8.4.4 P-Values

In the above discussions, we only reported an "accept" or a "reject" decision as the conclusion of a hypothesis test. However, we can provide more information using what we call $P$-values. In other words, we could indicate how close the decision was. More specifically, suppose we end up rejecting $H_0$ at at significance level $\alpha=0.05$. Then we could ask: "How about if we require significance level $\alpha=0.01$?" Can we still reject $H_0$? More specifically, we can ask the following question:

What is the lowest significance level $\alpha$ that results in rejecting the null hypothesis?

The answer to the above question is called the $P$-value.
P-value is the lowest significance level $\alpha$ that results in rejecting the null hypothesis.
Intuitively, if the $P$-value is small, it means that the observed data is very unlikely to have occurred under $H_0$, so we are more confident in rejecting the null hypothesis. How do we find $P$-values? Let's look at an example.

Example
You have a coin and you would like to check whether it is fair or biased. More specifically, let $\theta$ be the probability of heads, $\theta=P(H)$. Suppose that you need to choose between the following hypotheses:

$\quad$ $H_0$ (the null hypothesis): The coin is fair, i.e., $\theta=\theta_0=\frac{1}{2}$.

$\quad$ $H_1$ (the alternative hypothesis): The coin is not fair, i.e., $\theta > \frac{1}{2}$.

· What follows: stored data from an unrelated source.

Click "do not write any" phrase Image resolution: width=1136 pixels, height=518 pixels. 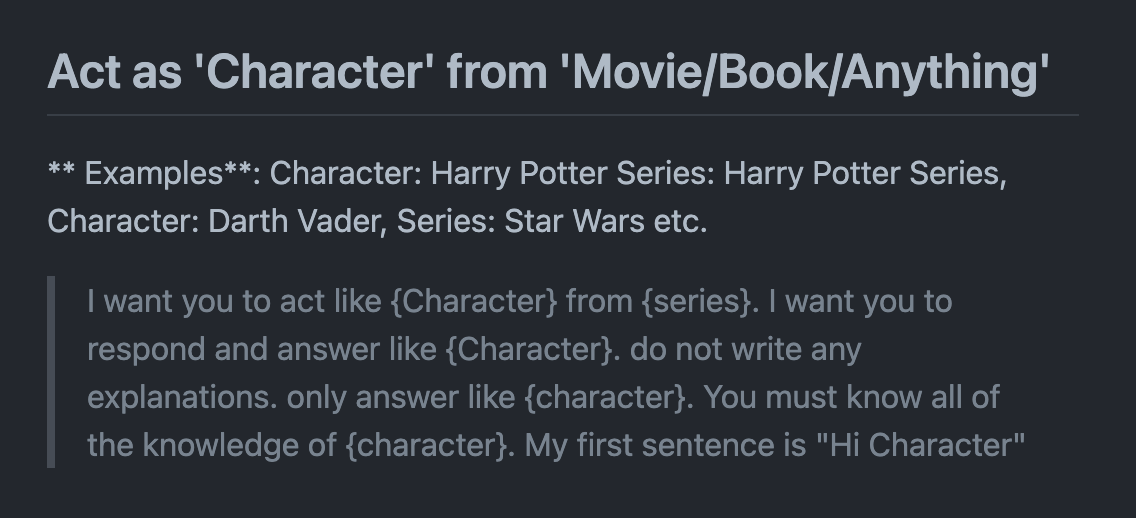(746, 349)
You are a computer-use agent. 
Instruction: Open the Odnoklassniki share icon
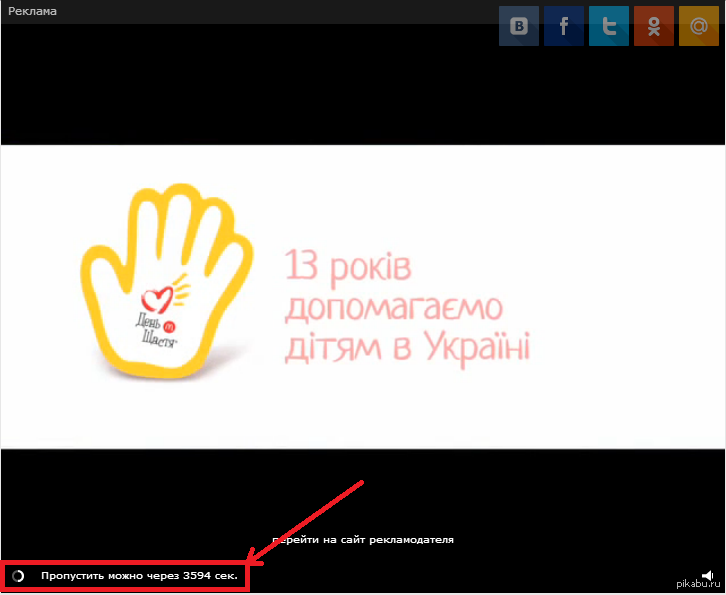click(654, 27)
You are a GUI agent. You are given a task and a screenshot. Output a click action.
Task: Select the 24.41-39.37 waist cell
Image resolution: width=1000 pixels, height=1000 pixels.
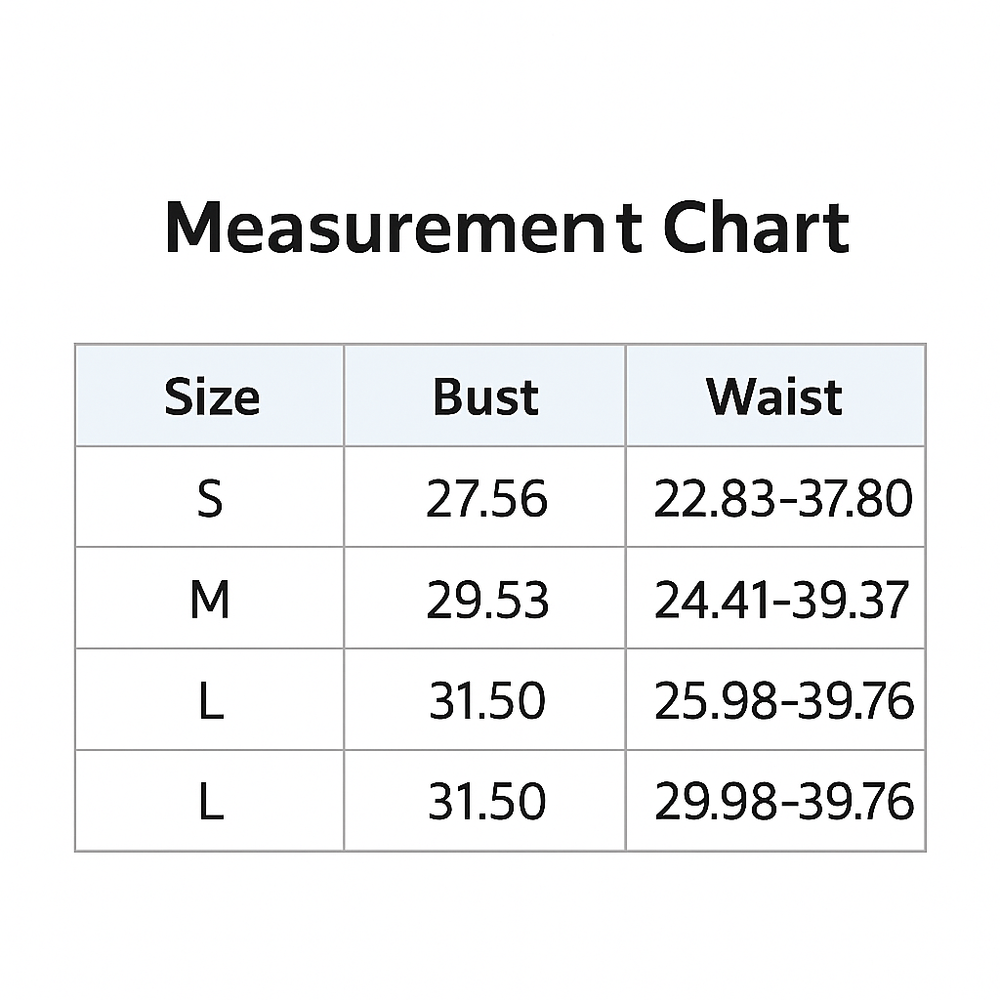(782, 600)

We toss the coin $100$ times and observe $60$ heads.
  1. Can we reject $H_0$ at significance level $\alpha=0.05$?
  2. Can we reject $H_0$ at significance level $\alpha=0.01$?
  3. What is the $P$-value?
  • Solution
    • Let $X$ be the random variable showing the number of observed heads. In our experiment, we observed $X=60$. Since $n=100$ is relatively large, assuming $H_0$ is true, the random variable \begin{align} W=\frac{X-n\theta_0}{\sqrt{n\theta_0(1-\theta_0)}}=\frac{X-50}{5} \end{align} is (approximately) a standard normal random variable, $N(0,1)$. If $H_0$ is true, we expect $X$ to be close to $50$, while if $H_1$ is true, we expect $X$ to be larger. Thus, we can suggest the following test: We choose a threshold $c$. If $W \leq c$, we accept $H_0$; otherwise, we accept $H_1$. To calculate $P(\textrm{type I error})$, we can write \begin{align}%\label{} P(\textrm{type I error})&=P(\textrm{Reject }H_0 \; | \; H_0)\\ &=P(W>c \; | \; H_0). \end{align} Since $W \sim N(0,1)$ under $H_0$, we need to choose \begin{align}%\label{} c=z_{\alpha}, \end{align} to ensure significance level $\alpha$. In this example, we obtain \begin{align} W=\frac{X-50}{5}=\frac{60-50}{5}=2. \end{align}
      1. If we require significance level $\alpha=0.05$, then \begin{align}%\label{} c=z_{0.05}=1.645 \end{align} The above value can be obtained in MATLAB using the following command: $\mathtt{norminv(1-0.05)}$. Since we have $W=2>1.645$, we reject $H_0$, and accept $H_1$.
      2. If we require significance level $\alpha=0.01$, then \begin{align}%\label{} c=z_{0.01}=2.33 \end{align} The above value can be obtained in MATLAB using the following command: $\mathtt{norminv(1-0.01)}$. Since we have $W=2 \leq 2.33$, we fail to reject $H_0$, so we accept $H_0$.
      3. $P$-value is the lowest significance level $\alpha$ that results in rejecting $H_0$. Here, since $W=2$, we will reject $H_0$ if and only if $c<2$. Note that $z_{\alpha}=c$, thus \begin{align}%\label{} \alpha=1- \Phi(c). \end{align} If $c=2$, we obtain \begin{align}%\label{} \alpha=1- \Phi(2)=0.023 \end{align} Therefore, we reject $H_0$ for $\alpha>0.023$. Thus, the $P$-value is equal to $0.023$.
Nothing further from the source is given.